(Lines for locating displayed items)

• • • • • • •

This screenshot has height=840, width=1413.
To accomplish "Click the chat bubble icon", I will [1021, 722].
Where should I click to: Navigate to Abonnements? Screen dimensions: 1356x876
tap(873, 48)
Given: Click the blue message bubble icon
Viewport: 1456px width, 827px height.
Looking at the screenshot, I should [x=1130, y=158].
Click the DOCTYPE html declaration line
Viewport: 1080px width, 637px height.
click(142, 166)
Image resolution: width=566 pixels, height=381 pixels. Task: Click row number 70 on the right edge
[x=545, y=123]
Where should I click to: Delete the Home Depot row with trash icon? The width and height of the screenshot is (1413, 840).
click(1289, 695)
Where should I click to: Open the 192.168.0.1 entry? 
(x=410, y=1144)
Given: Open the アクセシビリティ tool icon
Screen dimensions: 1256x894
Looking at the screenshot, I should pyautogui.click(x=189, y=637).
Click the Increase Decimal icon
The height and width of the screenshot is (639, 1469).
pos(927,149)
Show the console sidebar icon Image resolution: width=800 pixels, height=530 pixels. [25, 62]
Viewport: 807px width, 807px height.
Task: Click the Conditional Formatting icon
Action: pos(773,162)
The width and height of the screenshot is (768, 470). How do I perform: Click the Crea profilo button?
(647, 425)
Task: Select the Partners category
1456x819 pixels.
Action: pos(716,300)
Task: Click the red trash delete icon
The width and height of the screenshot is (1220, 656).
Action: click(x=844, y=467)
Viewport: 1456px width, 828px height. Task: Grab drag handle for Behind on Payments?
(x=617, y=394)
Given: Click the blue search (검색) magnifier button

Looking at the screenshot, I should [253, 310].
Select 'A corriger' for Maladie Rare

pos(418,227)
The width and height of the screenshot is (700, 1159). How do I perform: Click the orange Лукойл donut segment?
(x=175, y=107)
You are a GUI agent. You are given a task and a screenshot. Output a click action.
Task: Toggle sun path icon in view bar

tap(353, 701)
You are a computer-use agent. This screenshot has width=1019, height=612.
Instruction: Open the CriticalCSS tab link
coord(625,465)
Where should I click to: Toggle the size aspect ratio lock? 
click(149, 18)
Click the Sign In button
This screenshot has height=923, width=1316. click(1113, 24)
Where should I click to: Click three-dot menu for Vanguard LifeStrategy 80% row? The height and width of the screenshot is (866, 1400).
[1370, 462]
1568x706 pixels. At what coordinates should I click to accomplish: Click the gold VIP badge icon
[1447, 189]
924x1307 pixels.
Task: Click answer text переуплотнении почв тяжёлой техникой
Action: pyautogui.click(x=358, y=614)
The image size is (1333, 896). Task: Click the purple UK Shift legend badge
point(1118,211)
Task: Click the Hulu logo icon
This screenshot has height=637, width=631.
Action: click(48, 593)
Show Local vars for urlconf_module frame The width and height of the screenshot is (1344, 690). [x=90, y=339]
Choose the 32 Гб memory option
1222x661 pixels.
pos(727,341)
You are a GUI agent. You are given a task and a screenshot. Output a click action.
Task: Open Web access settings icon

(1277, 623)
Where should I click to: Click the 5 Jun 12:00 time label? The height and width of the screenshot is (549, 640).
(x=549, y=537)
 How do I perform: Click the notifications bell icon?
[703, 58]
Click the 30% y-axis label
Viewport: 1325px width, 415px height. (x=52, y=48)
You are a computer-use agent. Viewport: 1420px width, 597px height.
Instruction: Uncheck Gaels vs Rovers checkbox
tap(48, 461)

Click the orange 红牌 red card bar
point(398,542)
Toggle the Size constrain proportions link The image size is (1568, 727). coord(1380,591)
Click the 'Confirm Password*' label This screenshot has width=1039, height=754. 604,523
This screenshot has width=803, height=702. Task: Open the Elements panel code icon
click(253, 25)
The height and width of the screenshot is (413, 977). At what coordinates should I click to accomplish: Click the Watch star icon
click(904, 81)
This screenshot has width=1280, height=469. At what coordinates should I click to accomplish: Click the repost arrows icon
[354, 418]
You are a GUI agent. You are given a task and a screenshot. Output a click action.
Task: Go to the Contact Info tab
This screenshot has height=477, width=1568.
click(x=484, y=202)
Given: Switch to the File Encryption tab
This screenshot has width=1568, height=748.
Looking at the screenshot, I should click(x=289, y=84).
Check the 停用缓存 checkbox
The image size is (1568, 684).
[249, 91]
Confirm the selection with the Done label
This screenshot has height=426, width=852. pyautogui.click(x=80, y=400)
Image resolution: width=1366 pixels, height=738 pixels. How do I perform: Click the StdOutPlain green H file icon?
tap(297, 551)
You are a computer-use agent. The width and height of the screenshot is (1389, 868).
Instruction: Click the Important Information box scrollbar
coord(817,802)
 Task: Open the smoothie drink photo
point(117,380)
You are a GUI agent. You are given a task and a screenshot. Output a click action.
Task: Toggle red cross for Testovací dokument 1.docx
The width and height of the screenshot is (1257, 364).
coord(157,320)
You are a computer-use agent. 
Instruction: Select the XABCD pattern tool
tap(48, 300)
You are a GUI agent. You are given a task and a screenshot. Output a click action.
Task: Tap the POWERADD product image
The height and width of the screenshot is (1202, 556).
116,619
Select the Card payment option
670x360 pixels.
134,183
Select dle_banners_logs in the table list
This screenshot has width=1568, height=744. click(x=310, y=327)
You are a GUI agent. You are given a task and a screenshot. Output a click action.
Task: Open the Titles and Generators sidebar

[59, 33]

• • • • • • •

| Exercise requirements |
Rewrite everything from the line containing "Choose the 32 Гб memory option" down to the line containing "(1277, 623)", requests included, and add 59 to every coordinate in the answers.

| The completed task |
Choose the 32 Гб memory option
1222x661 pixels.
pos(786,400)
You are a GUI agent. You are given a task and a screenshot. Output a click action.
Task: Open Web access settings icon

(1336, 682)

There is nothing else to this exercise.